BUSINESS

SC: MALAYSIA TO RECORD 4.5-5.5 PCT REAL GDP GROWTH PER ANNUM UNTIL 2023

21/09/2021 11:20 AM

KUALA LUMPUR, Sept 21  -- Malaysia is expected to continue exhibiting moderately strong growth potential over the medium term thanks to its diversified economy, with the real Gross Domestic Product (GDP) growth projected to be between 4.5 per cent and 5.5 per cent per annum, during 2021-2023, the Securities Commission (SC) said.

It said with the global economy recovering post-pandemic, external demands and exports are expected to rebound and further contribute to economic resilience.

“Malaysia is forecast to cross into the high-income country threshold as early as the middle of this decade,” the SC said in its Capital Market Masterplan 3 report released today.

It said the ongoing pipeline of large-scale public transportation and digital infrastructure projects will also boost economic growth and attractiveness as a foreign direct investments destination.

The regulator said that for the country to evolve with global megatrends, achieve its growth potential and transcend its status as a middle-income country, several priority areas would require emphasis – some of which have been exacerbated by the pandemic.

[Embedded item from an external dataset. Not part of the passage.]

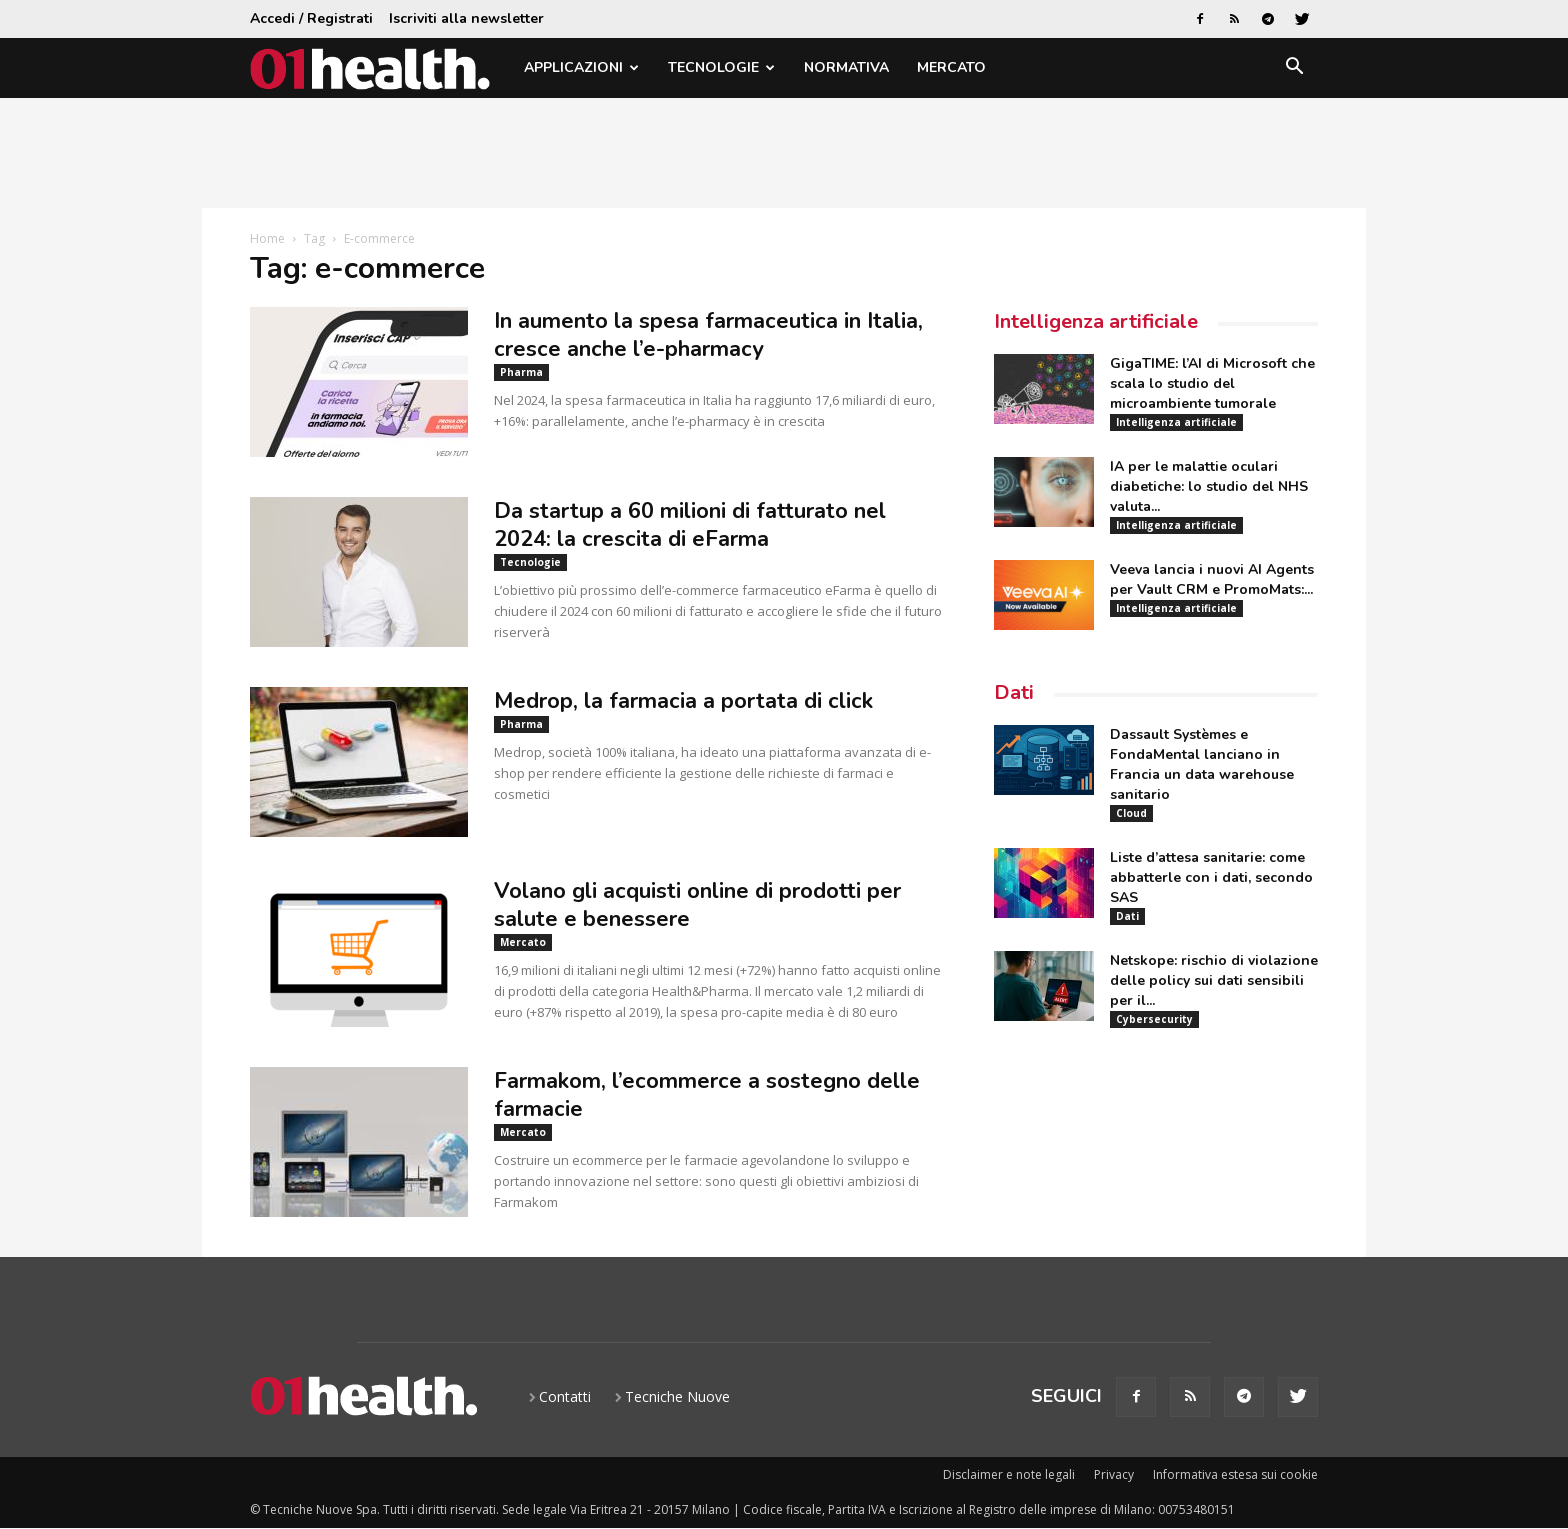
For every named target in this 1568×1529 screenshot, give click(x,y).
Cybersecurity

“Of these, there are two critical ones which the capital market can enable – the structural upgrade of the economy and the augmentation of the retirement savings landscape.

“The next phase of Malaysia’s economic transformation would be focusing on strong and meaningful shifts within the economy to be more productive and technology-driven and as the pandemic recedes in the future, this structural change will be critical to support Malaysia’s longer-term economic growth and the livelihood of all Malaysians,” it said.

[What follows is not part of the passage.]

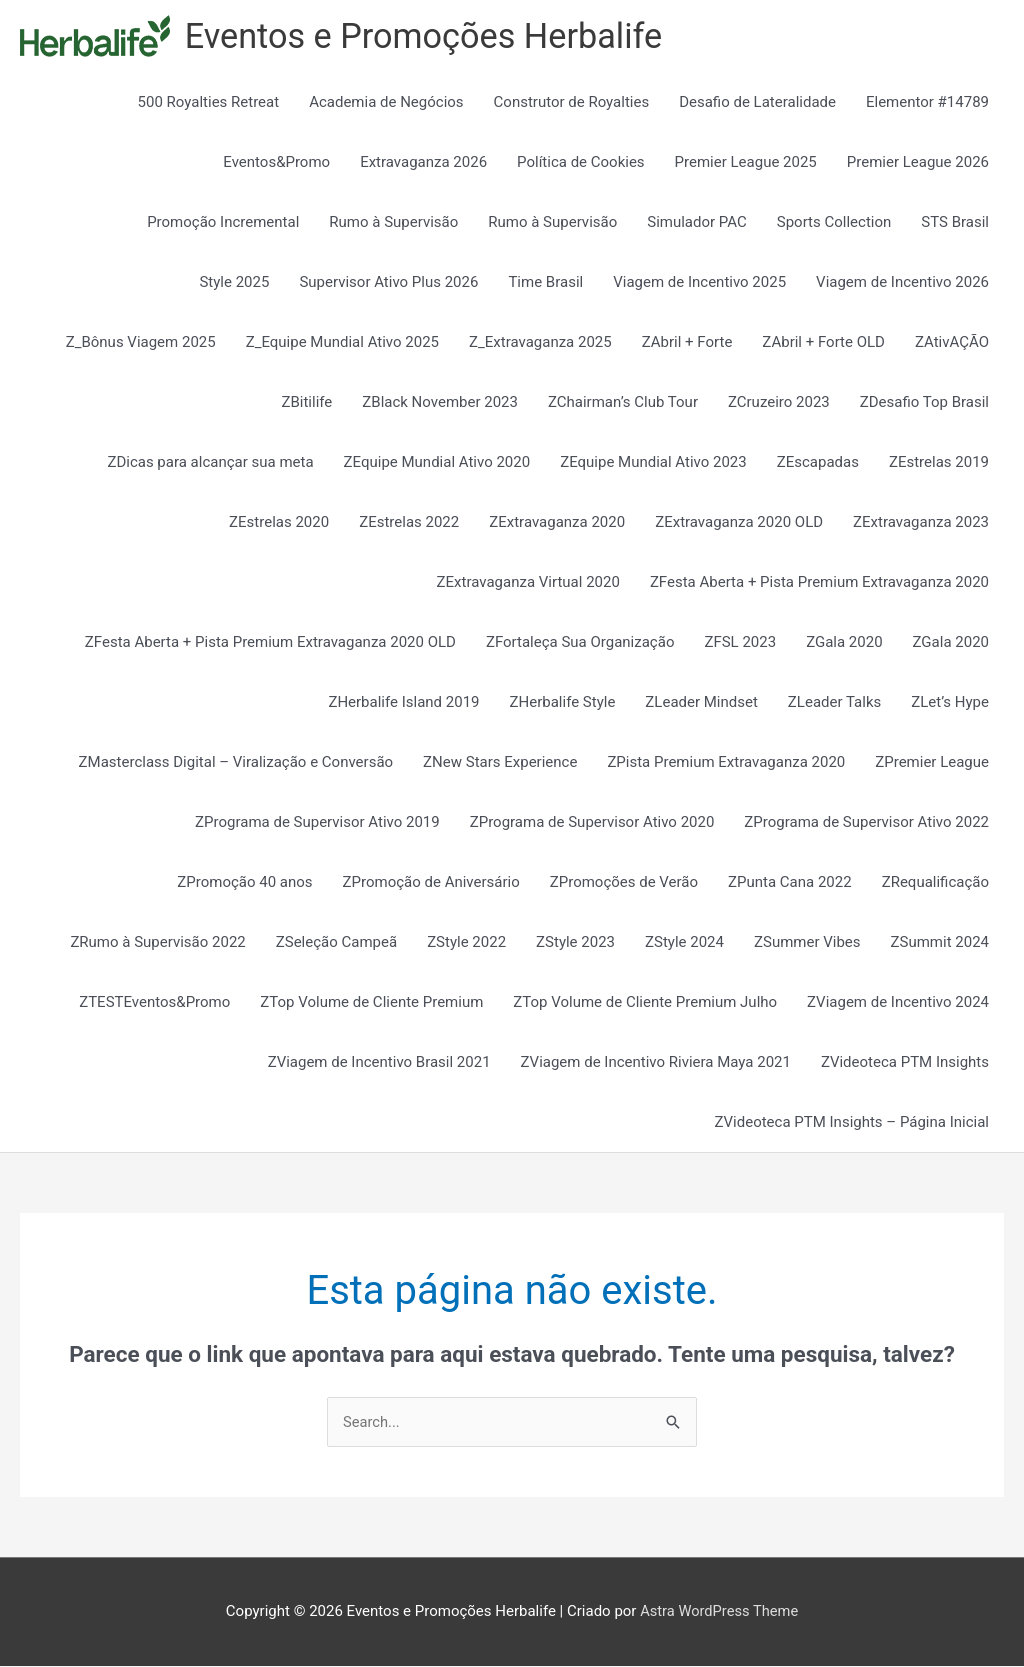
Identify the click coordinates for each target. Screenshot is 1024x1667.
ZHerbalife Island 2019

The SC noted that it is essential for the economy to cultivate and build internationally competitive, home-grown enterprises which are strongly embedded within global value chains, aided by high value-added technological developments to drive structural transformation.

This would require more effective resource allocation towards the internationalisation, digitisation and technological upgrading of Malaysian firms, especially unlisted mid-tier companies (MTCs).

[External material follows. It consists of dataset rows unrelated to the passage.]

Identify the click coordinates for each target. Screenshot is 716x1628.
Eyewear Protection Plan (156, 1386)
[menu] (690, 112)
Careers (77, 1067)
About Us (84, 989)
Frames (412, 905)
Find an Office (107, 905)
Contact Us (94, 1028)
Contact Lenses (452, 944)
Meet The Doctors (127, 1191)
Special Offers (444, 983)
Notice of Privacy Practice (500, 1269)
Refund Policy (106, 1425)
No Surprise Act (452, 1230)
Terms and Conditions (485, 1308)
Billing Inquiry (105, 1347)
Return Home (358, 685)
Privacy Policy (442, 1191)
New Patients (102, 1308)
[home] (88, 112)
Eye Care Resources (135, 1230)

Today, according to the commission, the core intermediation of the savings-investment channel, dominated primarily by the banking system and government-linked investment companies, has not been able to serve these segments of companies meaningfully.

 The conventional equity and bond markets mainly cater to listed companies, which contribute to only an estimated 15 per cent of GDP, resulting in a shortage of access to capital within the wider economy.

“To cater to the broader needs of enterprises in the economy, including MTCs and micro small and medium enterprises, Malaysia would require a more inclusive capital market – one that provides a more comprehensive financing ecosystem across the spectrum of funding needs.

“To that end, the SC could strengthen the scale and maturity of the alternative markets ecosystem to cater for higher-risk capital and to see greater deployment of patient capital through market-based financing for national development,” it said.